The city council passed a moratorium on B&Bs on June 27 with a 4-2 vote.
The Eureka Springs Planning Commission will take over by drafting new rules concerning B&Bs within city limits.
The new rule was spearheaded by alderman and restaurant owner, James DeVito, who said housing options for people who live and work in the small city are lacking.
"The availability for rental properties for people who live and work here is diminishing," DeVito said. "The more B&Bs that we allow in the residential areas, the more it fragments the fabric of residential Eureka Springs."
Opponents have responded by calling the six month moratorium unfair.

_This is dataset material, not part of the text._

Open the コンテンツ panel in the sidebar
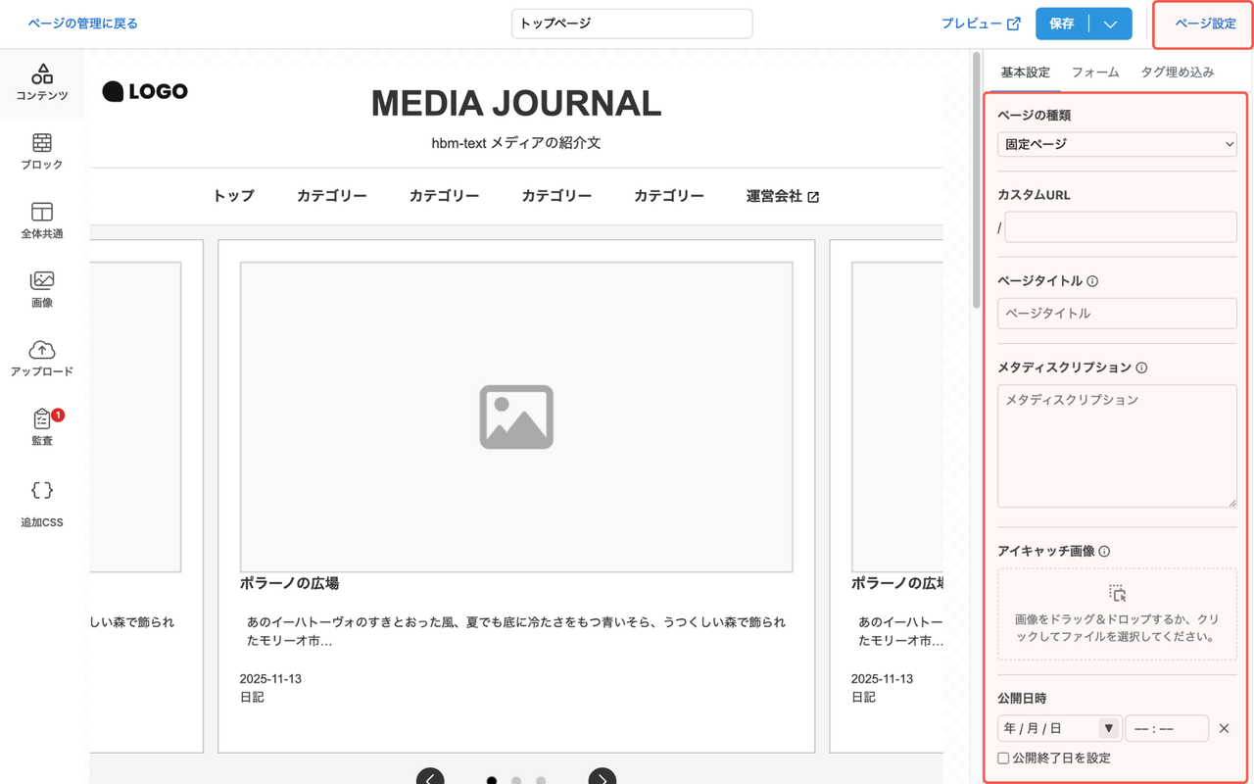click(42, 83)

Alderman Mickey Schneider is one of those who doesn't agree with the rule and voted against it. She said the moratorium negatively affects bed and breakfast owners.
"The owner or manager has to live there," Schneider said. "So a B&B is not a second home being rented out when the owner lives in another state. The owners actually live on site; they are locals."
DeVito argued that a B&B manager would suffice per city rules that are currently in place. He said that nothing would stop people from coming into the city and buying homes for business.
"There's no ordinances to preclude that somebody with enough deep pockets to come in to buy a number of B&B properties and just put their managers on site," DeVito said. "That's the only requirement that we have."
There does however, seem to be common ground for both sides and it would include giving developers incentives to turn old lodges and motels into apartments for local residents.
"We have 5,000 hotels and motel [rooms] that can't fill up even during peak time that could be perfect apartment complexes," Schneider said.
Both alderman agreed that there needs to be more affordable housing options for residents.
"If someone really wanted to make a good investment, this is the area to go. We get seasonal workers, we get people who would love to move here," Schneider said. "There are no apartment complexes to speak of."